When you have more months at the end of your money and more bills to pay than you can handle, you are at risk of being in debt. You can tell you are in bad debt when you have outstanding bills or can only pay the minimal amount for your credit card payments. Debt is damaging to your credit score since it makes it difficult to get financing from lenders. Debt can even affect your ability to get employment. The situation gets even worse when the creditors decide to involve debt collection agents who will call you day and night.
If you are wondering how to get out of debt, then debt settlement is the way to go. Debt settlement is the process of negotiating with your creditors and getting them to scrap away part of your debt in exchange for a lump sum payment. If you are in a really bad place financially and facing the risk of bankruptcy, most creditors will be willing to settle in order to avoid losing out of being paid altogether once you are bankrupt.
Negotiating Tips
Negotiating debt settlement is easier said than done. You may need to hire a debt arbiter to help with the negotiations. Most companies will not advertise that they offer debt settlement for financial strained consumers, but they will be willing to settle if approached the right way. The following are some of the things to consider during negotiations.
- Offer only what you can afford: the settlement you agree upon with the creditor is a new commitment that you need to fulfill. You need to review your budget and decide how much you can afford to pay in order to avoid creating a new problem.
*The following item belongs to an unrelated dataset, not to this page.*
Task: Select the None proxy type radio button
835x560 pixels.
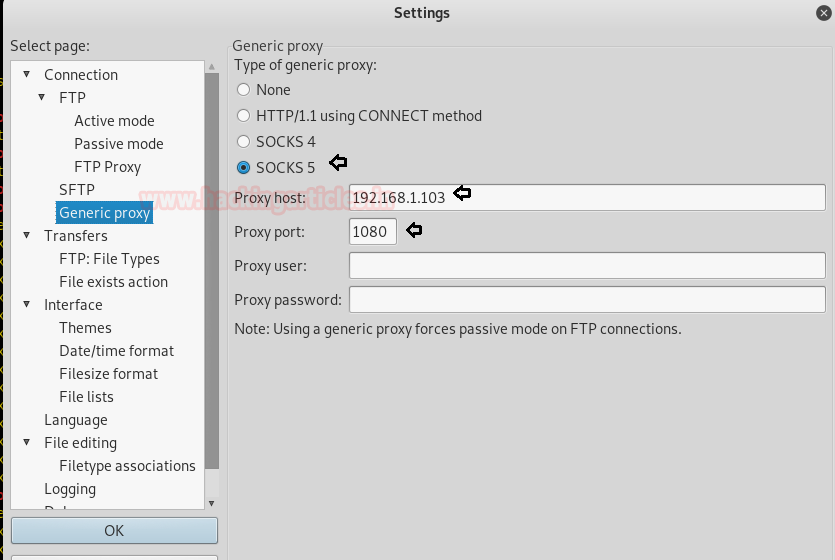Action: point(243,90)
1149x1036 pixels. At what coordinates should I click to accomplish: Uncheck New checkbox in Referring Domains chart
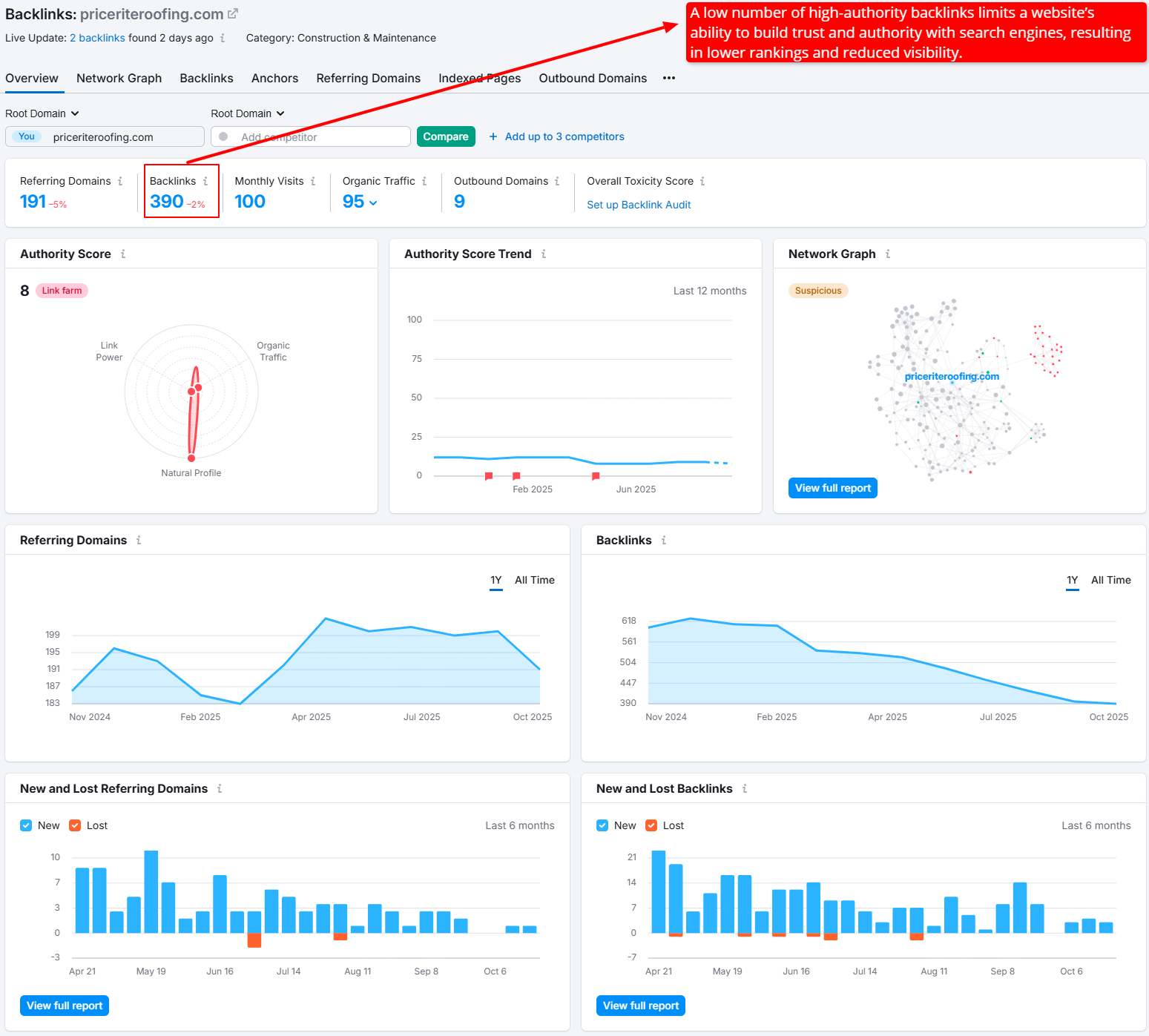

When starting negotiations, begin by offering a lesser amount than what you have and work your way up slowly.
- Clear your credit records: debt settlement should also influence the quality of your credit records. In case the creditor had added any negative information to your records when you failed to repay the loan, you can also tell them to have this information removed.
- Ask for a written document: get the debt settlement agreement in writing before you start making any new payments. When working with debt settlement companies, they often have the resources to manage the legal documentation involved. The written agreement should clearly indicate how much you agree to pay, the payment format, the due date, the mode of payment and any concessions from the creditor.
- If you are handling your own debt settlement and find a creditor who refuses to negotiate, hire a professional. They may be more convincing in terms of giving facts to the creditor as compared to what you present to them in the negotiations.
It is important to remember that you may owe more federal income tax since whatever you do not pay is reported to the federal tax agency. Therefore, you need to contact the tax agency and find out if you are eligible for insolvency, which means you will not need to pay these taxes.